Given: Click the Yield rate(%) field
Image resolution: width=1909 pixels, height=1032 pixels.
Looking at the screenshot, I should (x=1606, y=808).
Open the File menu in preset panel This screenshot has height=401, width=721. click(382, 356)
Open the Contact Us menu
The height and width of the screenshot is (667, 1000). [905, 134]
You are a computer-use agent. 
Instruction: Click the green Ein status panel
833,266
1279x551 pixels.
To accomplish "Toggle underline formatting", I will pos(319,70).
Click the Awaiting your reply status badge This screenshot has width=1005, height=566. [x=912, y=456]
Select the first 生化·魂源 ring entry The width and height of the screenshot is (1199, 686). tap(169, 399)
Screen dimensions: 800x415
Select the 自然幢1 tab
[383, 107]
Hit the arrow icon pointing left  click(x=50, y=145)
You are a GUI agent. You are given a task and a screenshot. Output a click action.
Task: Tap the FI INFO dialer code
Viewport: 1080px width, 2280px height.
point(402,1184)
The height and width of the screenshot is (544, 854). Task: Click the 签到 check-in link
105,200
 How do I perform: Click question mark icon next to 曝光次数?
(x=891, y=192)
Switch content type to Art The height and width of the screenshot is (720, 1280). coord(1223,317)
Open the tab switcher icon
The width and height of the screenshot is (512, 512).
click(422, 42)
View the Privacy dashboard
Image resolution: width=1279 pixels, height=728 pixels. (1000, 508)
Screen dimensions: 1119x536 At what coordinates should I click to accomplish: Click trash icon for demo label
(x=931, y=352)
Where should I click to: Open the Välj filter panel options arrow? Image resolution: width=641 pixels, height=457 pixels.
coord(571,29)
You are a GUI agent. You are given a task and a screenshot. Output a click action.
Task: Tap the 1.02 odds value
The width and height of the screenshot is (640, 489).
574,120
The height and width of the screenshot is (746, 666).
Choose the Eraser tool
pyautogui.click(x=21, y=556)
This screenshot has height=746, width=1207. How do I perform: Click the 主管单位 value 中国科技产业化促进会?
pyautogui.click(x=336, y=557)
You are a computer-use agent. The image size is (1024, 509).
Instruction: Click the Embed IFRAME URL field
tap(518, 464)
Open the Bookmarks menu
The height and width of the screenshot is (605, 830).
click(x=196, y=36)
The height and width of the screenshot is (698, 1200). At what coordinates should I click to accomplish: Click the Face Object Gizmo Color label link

The problem | In the listing above, find the line containing "This screenshot has height=746, width=1207.", then reproduce it and each line after it through the end, exactly and with nothing added.

Completed exercise |
This screenshot has height=746, width=1207. How do I perform: Click the 主管单位 value 中国科技产业化促进会?
pyautogui.click(x=336, y=557)
You are a computer-use agent. The image size is (1024, 509).
Instruction: Click the Embed IFRAME URL field
tap(518, 464)
Open the Bookmarks menu
The height and width of the screenshot is (605, 830).
click(x=196, y=36)
The height and width of the screenshot is (698, 1200). At what coordinates should I click to accomplish: Click the Face Object Gizmo Color label link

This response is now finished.